• _REQUIREMENTS_
A) Reproduce the passage of the Terraform introduction that runs from "sample infrastructure; variables" up to and including "later resource definitions.".
B) Carry on writing the Terraform introduction from the point where it stops.

Intro to terraform, IaC

why IAC?

• deterministic infrastructure
• documentation / clarity
• self-service
• version control

terraform introduction

• open source, written in GO, leveraged in HCL (similar to JSON)
• declarative – code describes end state instead of the journey to end state
• limited expressive power, but tools like interpolation exist
• timing and dependency hierarchy are handled by resources definitions
• state: execution compares current state vs. actual state vs. desired state

core terms

1. providers - AWS , google compute, azure, etc
2. resources - most things
3. data sources - data queried at runtime from provider(s)
4. variables
5. variable interpolation and interpolation functions
6. output variables
7. modules

providers

provider "aws" {
  region = "us-west-2"
}

resources

… likely make up the bulk of your IAC. For AWS they contain things like: ec2 instances, subnets, routing, rules, s3 buckets, rds instances, rds clusters, etc… etc…

resource "aws_vpc" "prod_vpc" {

  cidr_block = "10.0.0.0/16"

  tags {

    Name = "${var.environment_descriptor}"
    Environment = "${var.environment_descriptor}"
    managed-by-terraform = true
  }
}

data

… provider specific data points that are queried in real time for use with other resources, aspects of TF

data "aws_ami" "most_recent_ubuntu_xenial" {
  most_recent = true

  filter {
    name = "name"
    values = ["ubuntu/images/hvm-ssd/ubuntu-xenial-16.04-amd64-server-*"]
  }

  filter {
    name = "virtualization-type"
    values = ["hvm"]
  }

  owners = ["099720109477"]
}

variables

variable "production_vpc_cidr" {
  default = "10.0.0.0/16"
}

resource "aws_vpc" "prod_vpc" {

  cidr_block = "${var.production_vpc_cidr}" // variable usage

  ...
}

sample infrastructure

Now we’ll run through an example terraform architecture meant to establish an environment in AWS with the following specifications:

• VPC with three networking subnets for an ELB spread across three zones; us-west-2a, us-west-2b, us-west-2c
• Subnet for a web server residing in us-west-2a
• EC2 Instance of type t2.nano running nginx w/ a default install / hello world page
• Data pulled from AWS AMI repos meant to bootstrap the aforementioned EC2 instance

sample infrastructure; variables

The following block defines a list of CIDRs used for the subnets meant to house the ELB instance, a list of AV zones that are associated with our subnet instances, another subnet CIDR for the EC2 instance, etc… These are all used in the later resource definitions.

variable "production_public_elb_subnets" {
  description = "A list of subnet CIDRs to be used for the production, public ELB instances"
  type = "list"

• _PROVIDED DATA_

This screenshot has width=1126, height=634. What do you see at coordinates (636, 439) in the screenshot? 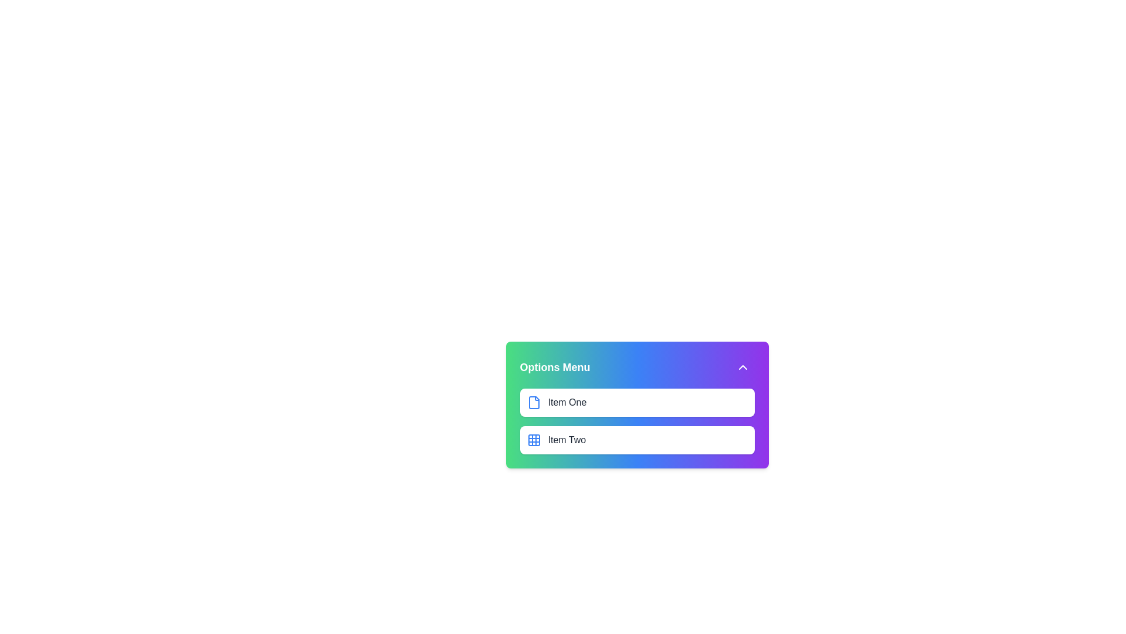
I see `the 'Item Two' option in the menu, which is the second item in a vertically stacked list below 'Item One'` at bounding box center [636, 439].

• _SET OF ANSWERS_
A)
sample infrastructure; variables

The following block defines a list of CIDRs used for the subnets meant to house the ELB instance, a list of AV zones that are associated with our subnet instances, another subnet CIDR for the EC2 instance, etc… These are all used in the later resource definitions.

B)
  default = ["10.0.0.0/24", "10.0.1.0/24", "10.0.2.0/24"]
}

variable "availability_zones" {
  description = "A list of availablity zones to use for various cloud resources"
  type = "list"
  default = ["us-west-2a", "us-west-2b", "us-west-2c"]
}

variable "production_webserver_subnet" {
  default = "10.0.10.0/24"
}

variable "environment_descriptor" {
  default = "production"
}

variable "production_vpc_cidr" {
  default = "10.0.0.0/16"
}

variable "zero_address_default_route_cidr" {
  default = "0.0.0.0/0"
}

sample infrastructure; data

As mentioned before, data are items pulled or queried at runtime and have strongly defined resources whose properties are available for use in the remaining infrastructure (resources). Data can also be pulled from the filesystem or be derived from the rendering of so-called templates.

The following types of data are referenced in the block below:

• data is queried, pulled from AWS’ AMI registery for te latest Ubuntu Xneial 16.04 amd64 AMI
• the caller (the access/secret key pair) account ID
• template data, a static template consisting of no variables, used as the user data argument for an EC2 instance

data "aws_ami" "most_recent_ubuntu_xenial" {
  most_recent = true

  filter {
    name = "name"
    values = ["ubuntu/images/hvm-ssd/ubuntu-xenial-16.04-amd64-server-*"]
  }

  filter {
    name = "virtualization-type"
    values = ["hvm"]
  }

  owners = ["099720109477"] # Canonical
}

data "aws_caller_identity" "current_identify" {}

data "template_file" "ec2_startup_script" {

  template = <<EOF
#!/bin/bash -xe
apt-get install nginx-core
EOF
}

sample infrastructure; providers

This is pretty straight forward; but we need to define AWS as a provider within our terraform codebase. A lot of defaults are assumed here, like key pair/profile, etc…

provider "aws" {
  region = "us-west-2"
}

sample infrastructure; networking

Here we have our networking code. In this code we take a subset of the aforementioned variables and leverage them to produce a:

• VPC
• Internet Gateway
• Subnets for the ELB
• Subnet for the EC2 Instance

Public networking is made available for these networking stacks, hence the position definition of map_public_ip_on_launch, meaning resources launched within these subnets have external IPs – also known as dual-homed.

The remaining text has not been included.